Diamond Resorts (Europe) Ltd (Applicant)
Jurisdiction | England & Wales |
Judge | The Honourable Mr Justice Sales |
Judgment Date | 04 December 2012 |
Neutral Citation | [2012] EWHC 3576 (Ch) |
Court | Chancery Division |
Docket Number | Claim No. 8963 (and 13 others) of 2012 |
Date | 04 December 2012 |
[2012] EWHC 3576 (Ch)
IN THE HIGH COURT OF JUSTICE
CHANCERY DIVISION
COMPANIES COURT
7 Rolls Building
Fetter Lane
London
EC4A 1NL
The Honourable Mr Justice Sales
Claim No. 8963 (and 13 others) of 2012
In the matter of:
Counsel for the Applicant: Mr Thornton
THE JUDGE: This is an application for approval of cross-border merger arrangements under the Companies (Cross-Border Mergers) Regulations 2007. I am satisfied on the evidence that has been put before me that the preliminary steps which need to be fulfilled as pre-merger requirements have been complied with. The proposed merger relates to an English company, Diamond Resorts (Europe) Limited ("DREL"), which is to be the resultant corporate entity which absorbs a series of 14 Spanish subsidiary companies. Once they are merged into DREL, DREL will assume their rights and liabilities and their existence will be terminated, following procedures under Spanish law.

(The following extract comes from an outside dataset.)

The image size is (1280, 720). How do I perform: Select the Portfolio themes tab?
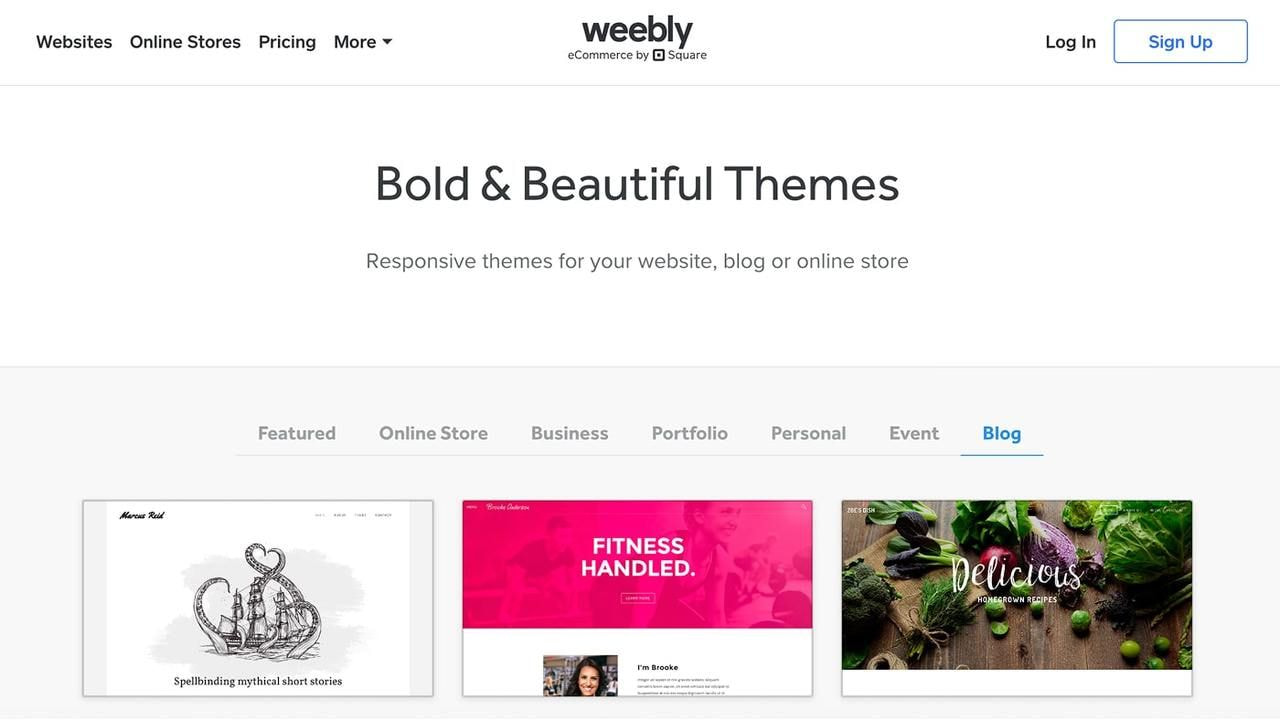689,433
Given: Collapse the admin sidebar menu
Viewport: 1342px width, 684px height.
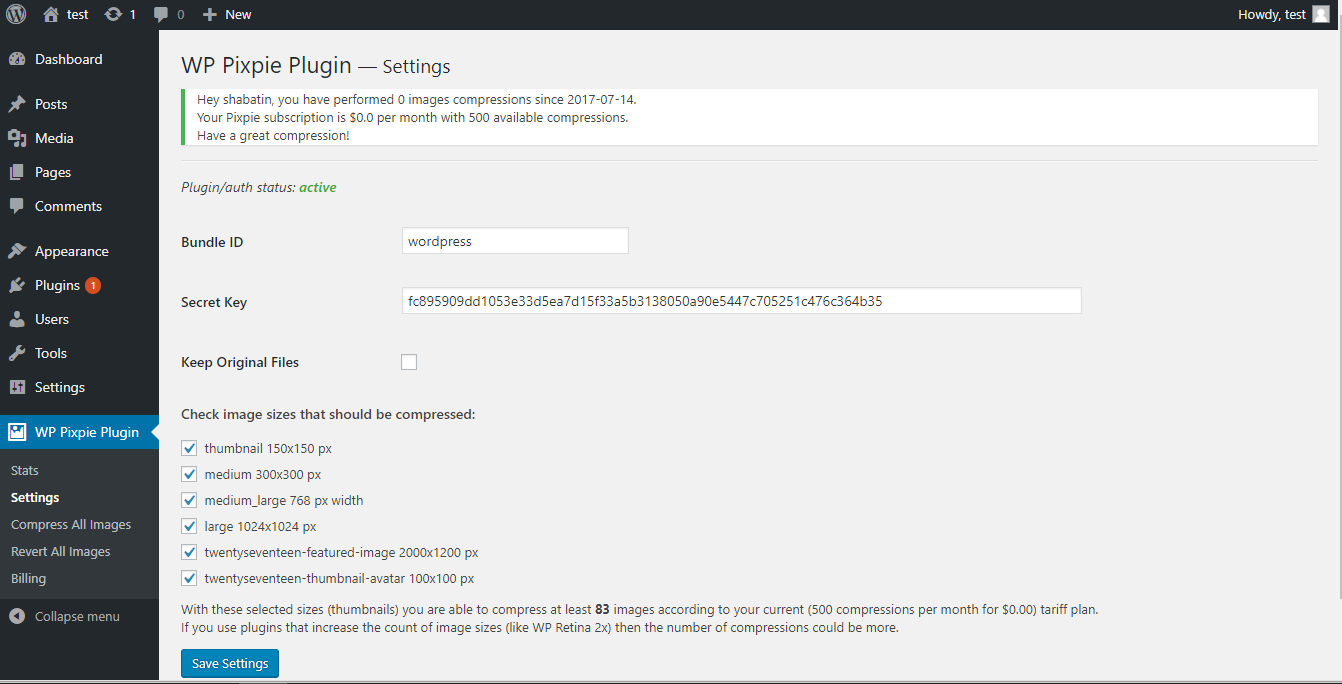Looking at the screenshot, I should (x=65, y=616).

The evidence on which I proceed is contained primarily in witness statements of Susan Crook, who is a director of DREL and who is duly authorised by the board of directors of that company to make her witness statements on DREL's behalf. DREL is a non-trading holding company in relation to the 14 Spanish subsidiaries. The 14 Spanish subsidiaries are trading entities, particularly operating in the timeshare business. DREL is in turn held by a holding company, Diamond Resorts Group Holdings plc ("DRGH").

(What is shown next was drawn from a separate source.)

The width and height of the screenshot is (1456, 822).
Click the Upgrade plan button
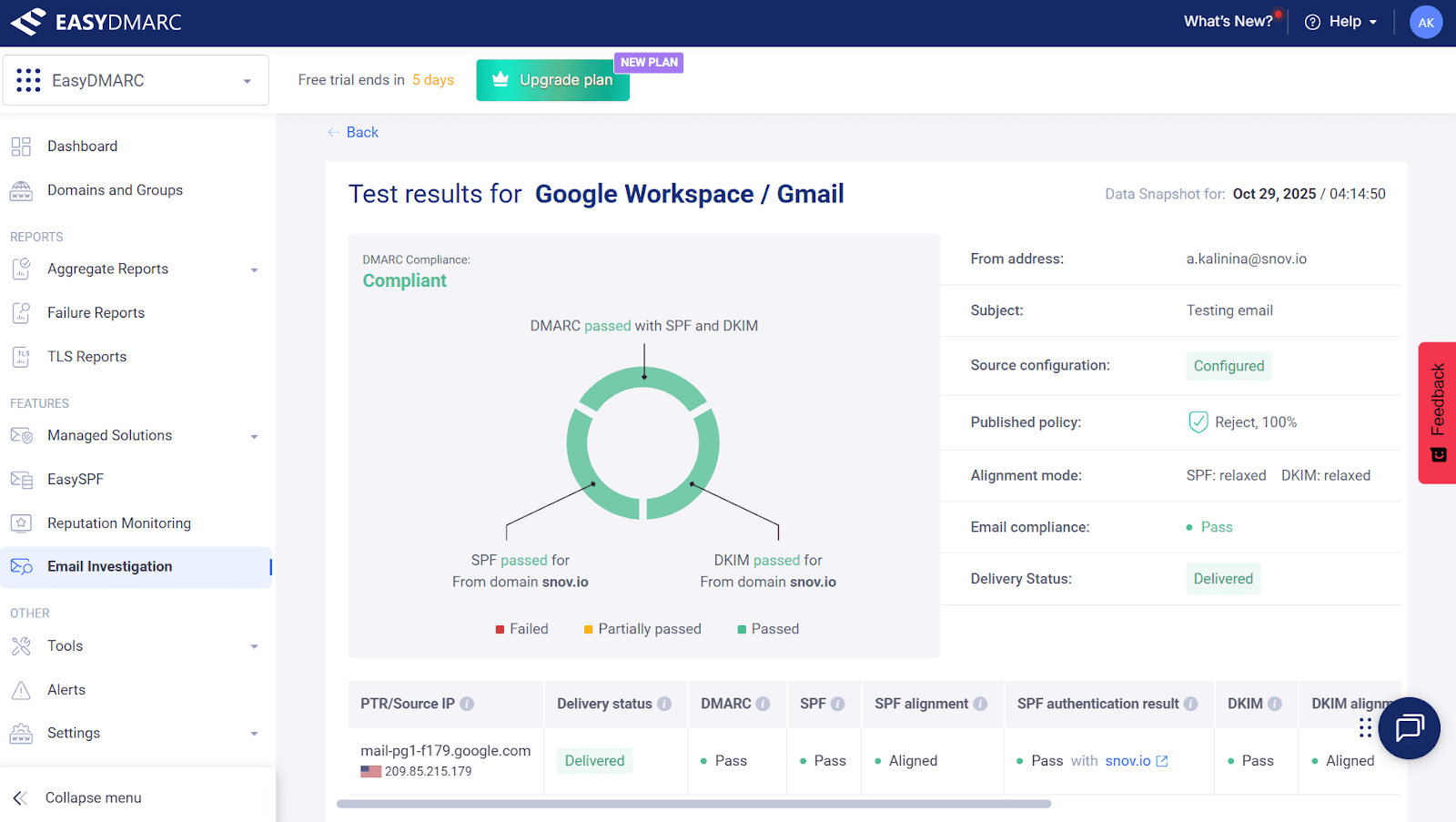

The application is made under regulation 16 of the 2007 Regulations, which provides at regulation 16(1):
"The court may on the joint application of all the merging companies make an order approving the completion of the cross-border merger for the purposes of Article 11 of the directive."
It then sets out certain conditions which need to be satisfied.

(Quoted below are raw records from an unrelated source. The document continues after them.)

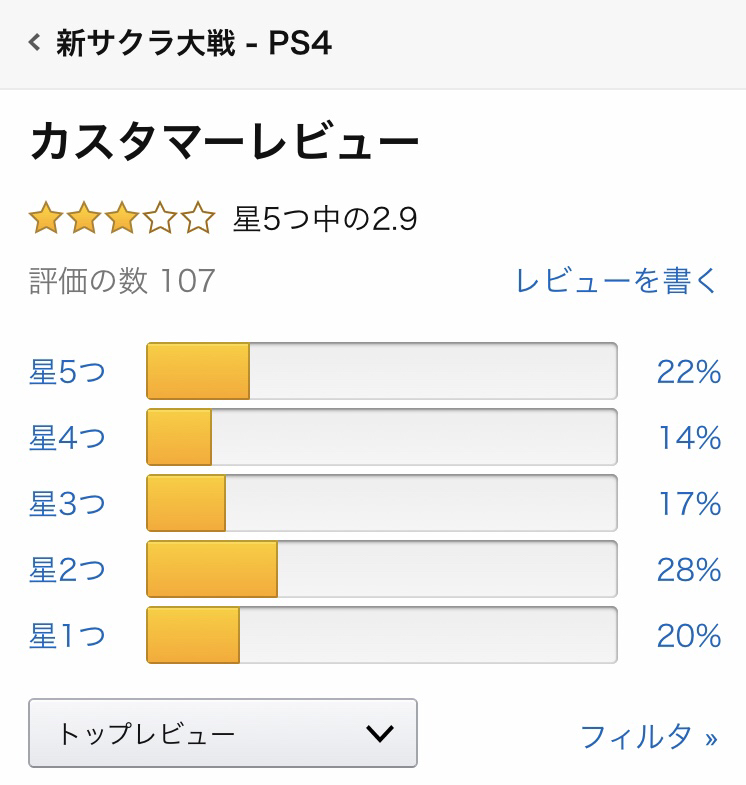746x785 pixels.
Task: Open the トップレビュー sort dropdown
Action: point(223,733)
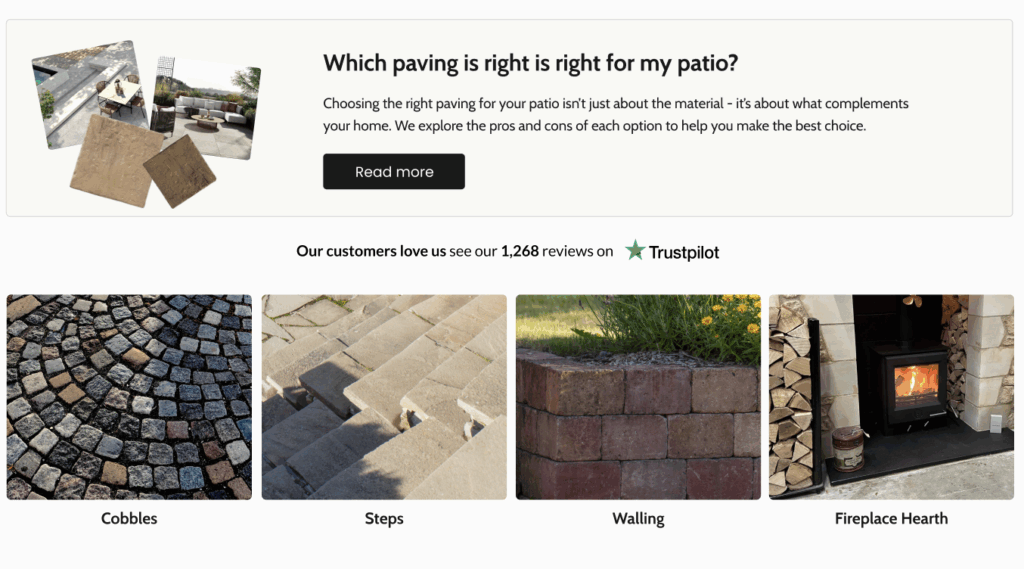Click the 1,268 reviews count
The image size is (1024, 569).
click(x=519, y=251)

In the circumstances of the present case, it is the English court which is the court required at the last stage of the cross-border merger procedure to approve this cross-border merger, in compliance with the procedures set out in the relevant Directive, as implemented in English law by the 2007 Regulations. Mr Thornton makes the application on behalf of DREL and all 14 Spanish subsidiaries.
Mr Thornton accepts that, since the Court has a discretion under regulation 16(1) whether to approve the merger, it is required to consider whether it is proper to exercise that discretion in favour of approving the merger, involving a process of review over and above simply satisfying itself that the various pre-merger steps have indeed been undertaken. He submits that the exercise to be undertaken by the Court is to examine the proposed merger with a view to being satisfied that it is does not adversely affect any stakeholder in any of the merging companies (whether shareholder, employee or creditor) in any material way, and, further, that there is no other good reason why approval of the proposed merger should be refused. In my judgment that is the correct test to be applied under regulation 16(1).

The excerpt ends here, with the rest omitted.